Some years back some photographers had decided to ditch their awesome DSLR and take a completely different approach to photography. If I were among them, I would wish the same thing they did, that I didn’t want a task to haul around, however, still be able to take respectable pictures.
The camera people use itself wasn’t so much the problem; it was the lenses. With rare exception, the heavier a camera’s lens, the better its quality (and the higher its price). Smartphones didn’t provide the image quality photographers were after (I’ll be honest, they still don’t) but that’s by the way.
Recent developments had sparked up that proves Researchers at Harvard have developed a lens designed of quartz that’s coated with variant microscopic titanium dioxide towers organized in specific patterns to focus light-weight. the end result is that lightweight centered through a 600nm “metalens” can achieve constant resolution and magnification as a traditional 5-6cm glass lens.

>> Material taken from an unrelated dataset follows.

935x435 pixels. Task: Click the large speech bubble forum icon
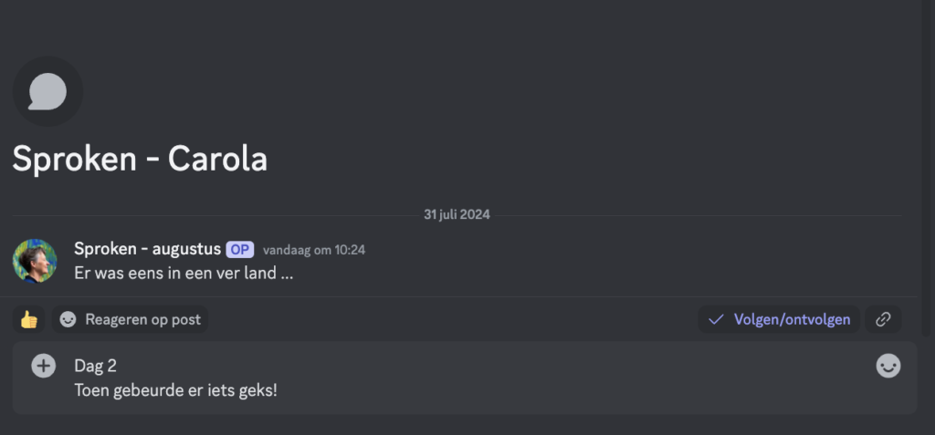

The best part yet to happen according to the video about Shrinking microscope lenses (by Science Magazine on YouTube) below shows that metalenses are far cheaper to produce than traditional glass lenses and are fully compatible with silicon chip technology. Once researchers focus the entire visible spectrum into the same focal length using metalenses, they’ll be able to place them into smartphones, microscopes, DSLRs or any other imaging devices.
Assuming everything pans out, we don’t know if the prices of such phones will increase but we might see smartphones with DSLR-quality cameras arrive sooner than we expect.